Hace más de un año advertí públicamente que un millar de condenados (con sentencia firme) a más de tres años de prisión, aún no estaban en la cárcel. El presidente de la Corte guardó silencio. La dirección del OIJ calló –a pesar estar al tanto de esa situación– y se negó a responderme. Ha sido el Ministerio de Seguridad Pública con su nuevo programa 800 SE BUSCA quien ha logrado la captura de algunas decenas de esos prófugos que ya están cumpliendo sus penas.
El doctor Max Paguaga, de la Asociación de Medina Legal, recientemente planteó un terrible dilema: “O se construyen más cárceles o se construyen más morgues”. Hoy por hoy, no hay más remedio, hay que construir las cárceles que faltan y prever las que serán necesarias a mediano plazo. La criminalidad se ha desbordado y así lo indican las mismas estadísticas judiciales, que dejan de lado lo más grave de la situación: el elevado índice del silencio judicial ante las víctimas y de impunidad y frustración social.
En el último decenio solo el 10% de las víctimas de la delincuencia recibió repuesta del Poder Judicial. El 90% de los casos penales no fue conciliado, no se aplicó ningún criterio fiscal, ni hubo juicio con sentencia. No pasó nada. Únicamente el 6% de las denuncias recibidas por el Ministerio Público, en ese mismo período, llegó a juicio: la mitad de los acusados fue condenada y la otra mitad fue absuelta. ¿Qué pasó en lo más alto de proceso? En términos más sencillos, la probabilidad de que un delincuente resulte condenado penalmente es del 3% y eso no quiere decir que necesariamente irá a la cárcel.

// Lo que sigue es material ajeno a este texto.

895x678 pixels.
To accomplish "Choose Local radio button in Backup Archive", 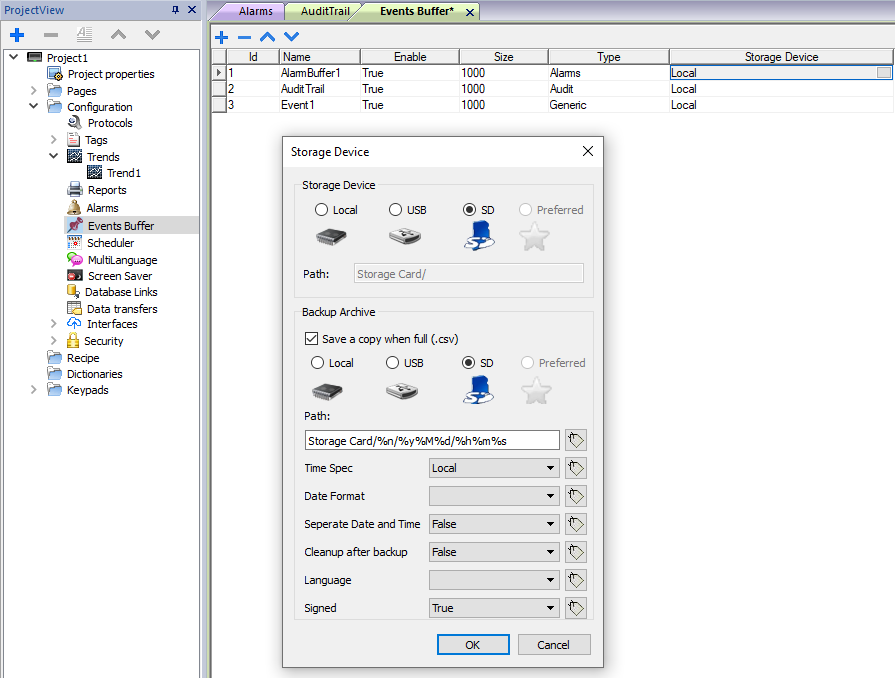I will point(318,363).
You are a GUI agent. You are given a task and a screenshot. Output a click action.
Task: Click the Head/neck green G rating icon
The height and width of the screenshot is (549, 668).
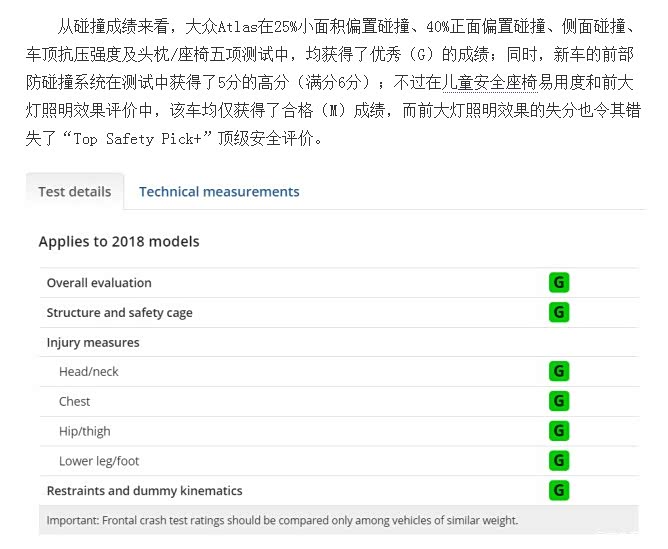pyautogui.click(x=558, y=372)
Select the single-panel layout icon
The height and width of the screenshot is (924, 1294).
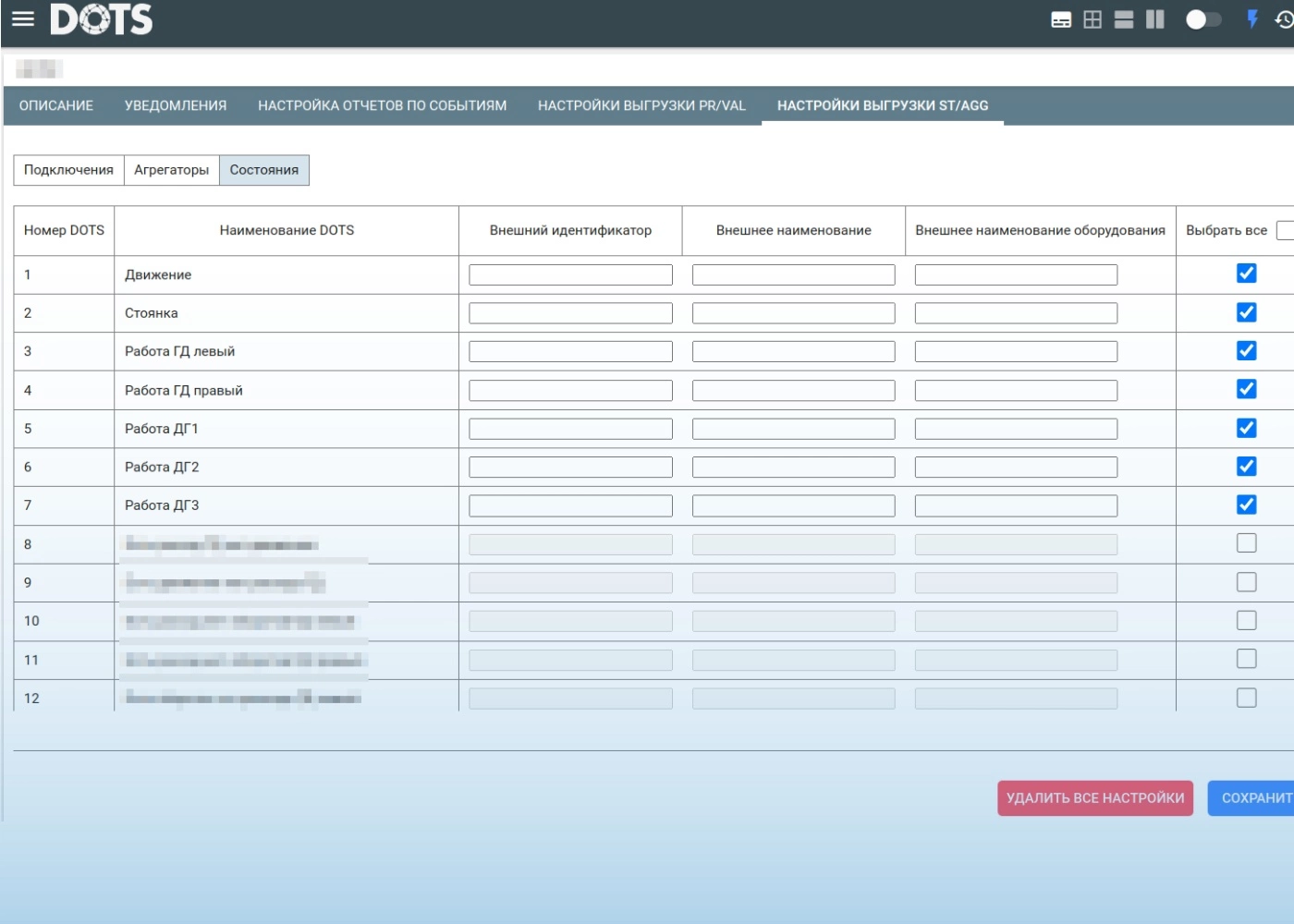tap(1061, 20)
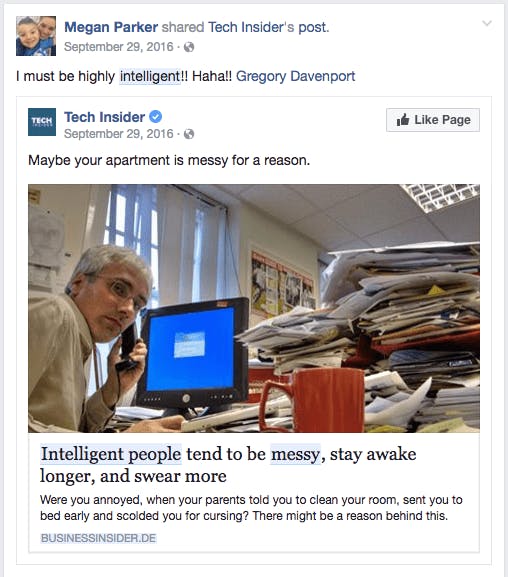Image resolution: width=508 pixels, height=577 pixels.
Task: Click the Tech Insider logo icon
Action: pos(42,122)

Desde 1998 el proceso penal costarricense está trabado. No funciona. No sirve. El sistema de control social (Policías, Ministerio Público, Administración de Justicia Penal y Sistema Penitenciario) está colapsado. La política criminal nacional es inexistente.
Las soluciones son muy simples, pero los políticos al mando de los tres Poderes, no tienen ningún interés en discutirlas, menos en aplicarlas. Veamos algunos posibilidades:
La víctima tiene que ser considerada como la figura principal del Derecho Penal y del Derecho Procesal Penal.
Los condenados extranjeros deben ser legalmente repatriados y podríamos hacer las reformas necesarias para aplicar en ciertos delitos la pena de extrañamiento
La prisión, como aquí funciona, no readapta a nadie, simplemente sirve para sacar de circulación a los delincuentes (sin descuidar los derechos humanos).
Las Policías deben asumir las funciones de prevención y represión que les competen, con los recursos financieros y legales que merecen. La plataforma policial debe funcionar de inmediato. ¿Qué ha pasado?
El Ministerio Público y la policía represiva deben salir del Poder Judicial y tener una estructura semejante a la Contraloría.
El Departamento de Medicina Legal y los Laboratorios de Ciencias Forenses deben conformar un instituto adscrito al Consejo Nacional de Rectores.
La Defensa Pública debe formar parte de la Defensoría de los Habitantes.
El quehacer tribunalicio debe orientarse hacia la justicia restaurativa.
Las imágenes del tugurio carcelario captadas por las cámaras de la prensa, en el tour mediático convocado hace pocos días por Adaptación Social, fueron impactantes y lamentables. Ningún ser humano merece esa vida.
Sería interesante que esos funcionarios invitaran a los periodistas a ver las tumbas de las víctimas, los rostros de los ofendidos y la miseria en que muchas familias han acabado después de un ataque criminal.
Hay mucho que hacer por la democracia, por las oportunidades para todos, por la justicia social, pero ahora se necesitan más cárceles. No hay duda. Hasta que inventemos un remedio mejor. No olvidemos que la cárcel no readapta a nadie, ni acabará con la delincuencia. El frío nunca ha estado en las cobijas. Ya basta de mitos.